Ketika sedang diperjalanan, aku melihat dua adik kakak sedang memulung. Dipungutnya botol plastik bekas satu-satu. Mereka melihatku. Yang satu mungkin seusiaku, 17 tahun. Dan satu lagi mungkin hanya selisih 2 tahun, 15 tahun. Tiba-tiba aku menjadi sangat sedih dan merasa bersalah. Bagaimana bisa aku dengan segala hal yang kupunya malah menyia-nyiakannya. Bagaimana bisa aku ingin membolos, padahal banyak sekali anak-anak di luar sana yang berharap dapat pendidikan juga. Ah, bodohnya aku.

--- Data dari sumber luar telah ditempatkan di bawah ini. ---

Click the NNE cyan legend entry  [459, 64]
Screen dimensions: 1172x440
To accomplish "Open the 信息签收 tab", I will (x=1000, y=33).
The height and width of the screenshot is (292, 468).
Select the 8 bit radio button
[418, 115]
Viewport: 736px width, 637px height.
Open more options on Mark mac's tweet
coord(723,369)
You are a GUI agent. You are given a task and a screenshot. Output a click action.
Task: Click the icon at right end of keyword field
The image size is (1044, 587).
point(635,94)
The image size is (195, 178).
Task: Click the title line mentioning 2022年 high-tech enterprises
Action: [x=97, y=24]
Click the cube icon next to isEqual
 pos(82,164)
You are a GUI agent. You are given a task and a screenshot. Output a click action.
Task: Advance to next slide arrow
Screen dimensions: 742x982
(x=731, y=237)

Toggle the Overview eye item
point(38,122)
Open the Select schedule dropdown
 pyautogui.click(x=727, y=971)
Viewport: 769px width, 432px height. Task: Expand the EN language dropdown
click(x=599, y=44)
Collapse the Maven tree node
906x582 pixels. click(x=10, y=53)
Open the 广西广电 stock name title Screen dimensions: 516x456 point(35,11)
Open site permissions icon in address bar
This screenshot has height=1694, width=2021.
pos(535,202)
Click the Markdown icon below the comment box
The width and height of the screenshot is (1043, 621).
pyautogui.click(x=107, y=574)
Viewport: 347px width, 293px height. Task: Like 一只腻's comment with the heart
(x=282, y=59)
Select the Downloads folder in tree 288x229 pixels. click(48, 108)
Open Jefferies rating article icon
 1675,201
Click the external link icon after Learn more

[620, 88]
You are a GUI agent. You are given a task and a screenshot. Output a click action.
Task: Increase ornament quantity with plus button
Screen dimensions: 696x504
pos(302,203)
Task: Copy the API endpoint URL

Aku melihat dua orang itu dengan tersenyum, tetapi mataku basah. Aku bersyukur. Kata orang, bersyukur tidak harus dengan melihat orang-orang yang di bawah kita. Tapi menurutku, terkadang kita yang selalu tercukupi malah kurang bersyukur karena selalu bisa dapat apa yang kita mau. Melihat ke bawah, bukan berarti selalu melihat bahwa mereka hidup menderita. Dan kita hidup dengan lebih baik. Bukan. Kita sebagai manusia tidak pernah tahu siapa yang sesungguhnya hidup lebih baik.

Dengan melihat ke bawah kita bisa mensyukuri apa yang sudah kita dapat dalam hidup dan kita hanya bisa mensyukuri sesuatu yang kita lihat. Contohnya, ketika kita melihat seseorang berpakaian lusuh dan pakaian kita lebih bagus. Kita patut mensyukurinya. Tetapi, perihal perasaan seseorang yang tidak bisa kita lihat, kita tidak tahu. Bisa saja orang yang berpakaian lusuh, hatinya lebih gembira daripada kita.

Pengingat Tuhan itu nyata. Ketika kita sedang mengeluhkan sesuatu, terkadang Tuhan menghadirkan sesuatu yang membuat kita bersyukur. Entah orang-orang yang ada di sekitar kita, atau sekadar postingan-postingan belaka. Itu semua pengingat Tuhan. Agar selalu berbaik sangka terhadap segalanya.

Lalu aku melanjutkan perjalanan ke sekolah dengan hati yang gembira. Sembari mendoakan, semoga Tuhan selalu bersama mereka.